» ЗАДАНИЕ 1
Переведите на английский язык следующее предложение из отрывка об Астафьеве: «По выражению Астафьева, бытие ценно во имя самочувствия.»
» ЗАДАНИЕ 2
Выпишите из отрывка об Астафьеве все ссылки на источники, заключенные в квадратные скобки.
» ЗАДАНИЕ 3
Продолжите отрывок о взглядах Астафьева на ценность сознаваемого бытия, начав сразу после его последнего предложения.

» ОТРЫВОК
#####

Не сделав необходимого усилия, чтобы понять выраженную здесь мысль, мы не поймем самой сути того «оправдания оптимизма», которое дал Астафьев. По существу, его точка зрения – это «точка зрения непосредственного наивного оптимизма, прямо признающего бытие ценным», но с одним существенным дополнением: «жизнь ценна, пока она сознаётся мною», ценна «просто потому, что она сознаётся». Таким образом, абсолютной ценностью (или, лучше сказать, мерой всякой ценности) является не бытие само по себе, но сознаваемое бытие [29а]. Любая другая ценность имеет в своей основе эту ценность, ибо «ценнее, реальнее самочувствия, сознания своего бытия, в конце концов, ничего для живого существа нет» [28: 17–18]. По выражению Астафьева, бытие ценно во имя самочувствия. Конечно, сознание может отрицать те или иные отдельные чувства; но «отрицать само себя как самочувствие, как сознание, оно не может». В этом самоутверждении сознания жизни как такового – корень любого нашего утверждения.

Здесь же и корень так называемого самосохранения. Сплошь и рядом рассуждают об инстинкте самосохранения, то есть пытаются представить стремление к самосохранению чем-то бессознательным. Астафьев фактически отвергает этот взгляд, по крайней мере, применительно к человеку. Последний, повторим еще раз, ценит не «бытие вообще», но живое, то есть переживаемое бытие, данное в самочувствии. «Стремление к самосохранению неотделимо поэтому от стремления к сознательности своего бытия» – подчеркивает Астафьев. Впрочем, человек выделяется здесь из ряда других существ только тем, что в нем достигает вершины все то, что присуще живому бытию как таковому. Или, как с замечательной силой пишет Астафьев: «Точка зрения самочувствия есть точка зрения самой жизни в ее реальной переживаемости» [28: 20].

#####

» ФРАГМЕНТ ЛИСТИНГА
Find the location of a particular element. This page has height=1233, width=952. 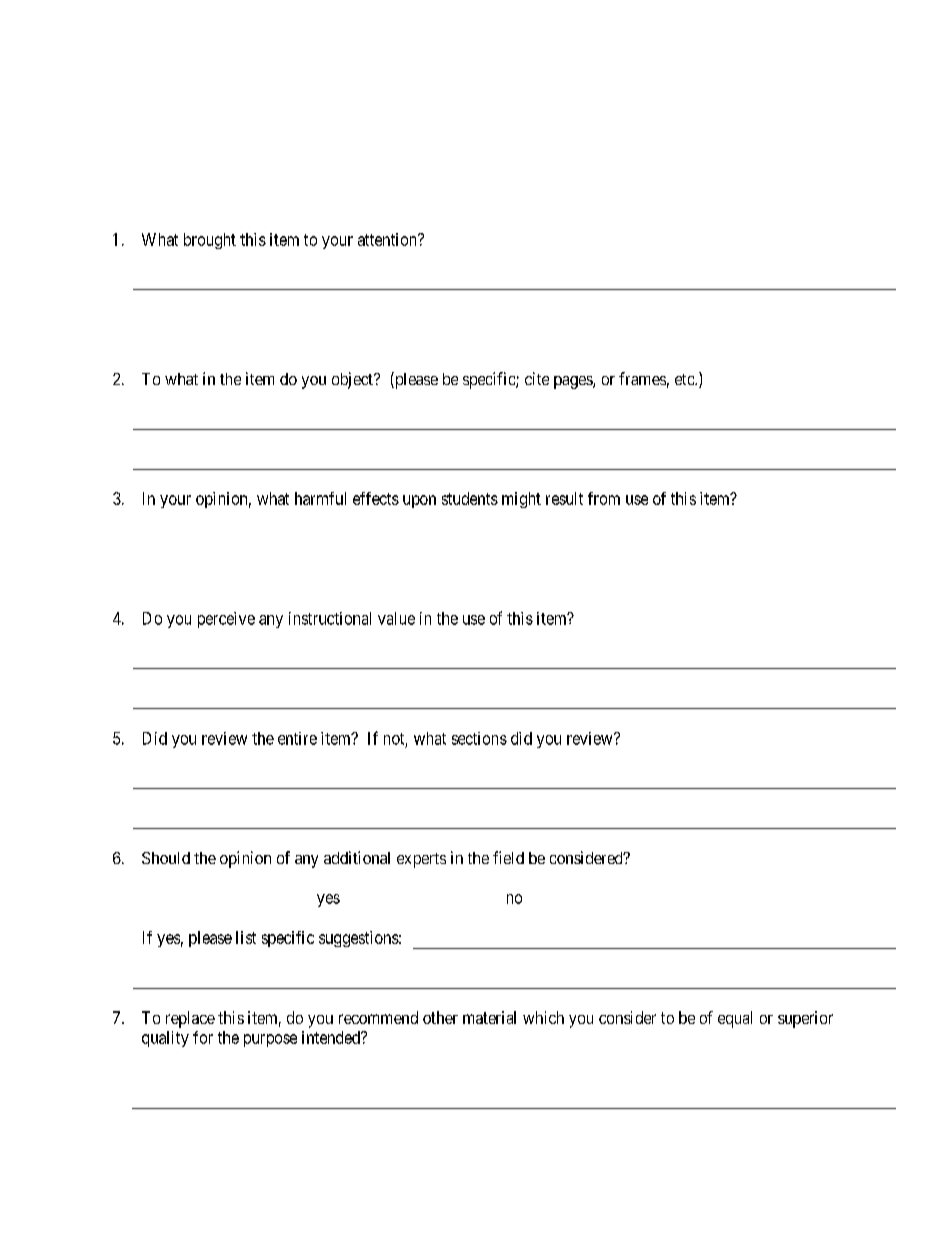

#####

» ОТВЕТ 1
In Astafyev's words, being is valuable for the sake of self-feeling.

» ОТВЕТ 2
[29а], [28: 17–18], [28: 20]

» ОТВЕТ 3
Но вместе с тем нельзя утверждать, что ценность жизни уже доказана окончательно и безусловно. Сомнение в ценности жизни и даже ее отрицание возможны, если «сойти с этой естественной точки зрения единичного момента жизни в его непосредственной реальной переживаемости» и стать на более общую точку зрения, подводящую итоги, выводящую оценку жизни в целом. Не окажется ли, что «непосредственное сознание ценности жизни» является мнимым «с высшей точки зрения рефлексии» [28: 21–23]? При этом Астафьев отмечает, что двойственность оценки жизни не заключает в себе логического противоречия. Сознание, как уже неоднократно отмечалось, – это деятельность различающая и сопоставляющая, а потому относящаяся, с одной стороны, к единичному, непосредственно данному, а с другой – к некой совокупности, постигаемой уже не непосредственно, а путем обобщения. И эти две стороны могут не совпадать, когда речь идет именно об оценке. Там, где непосредственное чувство говорит «да», идеальное обобщение может сказать «нет».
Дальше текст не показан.